Colorado Politics

A LOOK BACK | Kennedy marks historic Colorado water project; legislator comments on party switch

Sixty Years Ago This Week: Seventy-five thousand Coloradans arrived in Pueblo to join President John F. Kennedy as he marked the successful completion of a 30-year campaign for congressional approval of the FryingPan-Arkansas Project.

The $171 million project involved importing spring snowmelt and runoff from the Western Slope to the Arkansas River-Basin on the Eastern Slope, thereby supplying a yearly average of 56,000 acre-feet of water for irrigation and municipal use.

Kennedy was joined by several Colorado elected officials including Gov. Steve McNichols, U.S. Sen. John A. Carroll, U.S. Reps. Byron Rogers and Albert Tomsic. Kennedy told the crowd that Congress would complete approval of enough programs like the FryingPan-Ark to make 1962 the greatest year in reclamation history.

Later that week at the Monday meeting of the Denver Democratic Forum, Ben Stapleton Jr., vice-chairman of the Colorado Water Conservation Board, hailed McNichols as having been the key figure in the success of the Fryingpan-Arkansas Project.

“Without the guiding hand of Steve McNichols and the cooperation of a Democratic controlled legislature, the spade work necessary for the Fry-Ark passage probably would not have been done,” Stapleton said. “Most revealing is a comparison of federal expenditures in Colorado prior to 1957 and after 1957.”

Stapleton added that prior to 1957, reclamation expenditures in Colorado rarely exceeded $2 million annually. In 1958, reclamation expenditures rose to $7 million and rose again every year, culminating in a projected $31 million for 1962.

“The development of our water resources is a long and costly process,” Stapleton said. “Such development, however, will return billions of dollars in benefits to the state and the nation.”

Thirty-Five Years Ago: Rep. Faye Flemming, R-Thornton, told The Colorado Statesman that she had no regrets about switching her party affiliation and said that the Denver media was short-sighted. 

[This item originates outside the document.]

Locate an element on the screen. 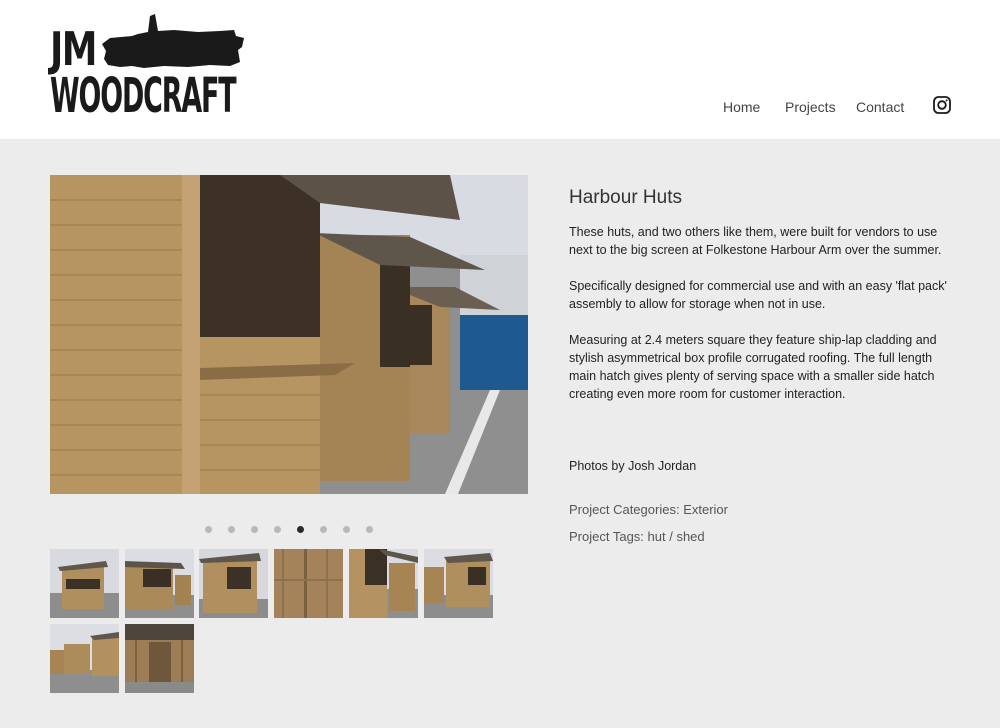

“It makes all this wonderful emotional copy to say the Republican Party is far to the right,” Fleming said, “but it doesn’t happen to be accurate. There are still many voices of moderation in the Republican Party — perhaps their methods aren’t quite as newsworthy.”

All in all, Fleming said, she was pleased with her decision to become a Republican and said that she had found a good welcome.

“Furthermore, no one person in the Republican Party or the Republican Caucus has come to me and said, ‘You’d better vote this way or else.’ No one’s been coercing me,” Fleming said. 

She contrasted this warm welcome with the a “very heated discussion” in her first term in the House, with House Minority Leader Ruth Wright, D-Boulder.

“I was told that if I continued to support a particular measure, I might not get another vote out of Boulder County,” Fleming recalled. “Those were pretty harsh words. We patched it up later, but in the heat of the moment, a threat was leveled.”

Wright responded to Fleming’s comments stating that: “We did have a heated discussion — the only argument we had in two years. She was for [the bill], I was against it, and that was that. Why I would threaten not to support her in her reelection is beyond me. We were all so grateful that Faye had won a formerly Republican seat in 1982.”

Wright said that she was so devastated that Fleming lost her 1984 race that she organized a social event for Fleming and several other Democratic candidates who had lost their races, “to show our appreciation and to keep up their morale.”

In the interim, Wright said, Fleming was kept informed about what was happening in the legislature “so she would be encouraged to run again.”

“I am still hurting from her switch,” Wright said. “Maybe minority leaders are tested in this way …but I have one consolation: We got Martha Ezzard.”

Rachael Wright is the author of the Captain Savva Mystery series, with degrees in Political Science and History from Colorado Mesa University and is a contributing writer to Colorado Politics and The Gazette.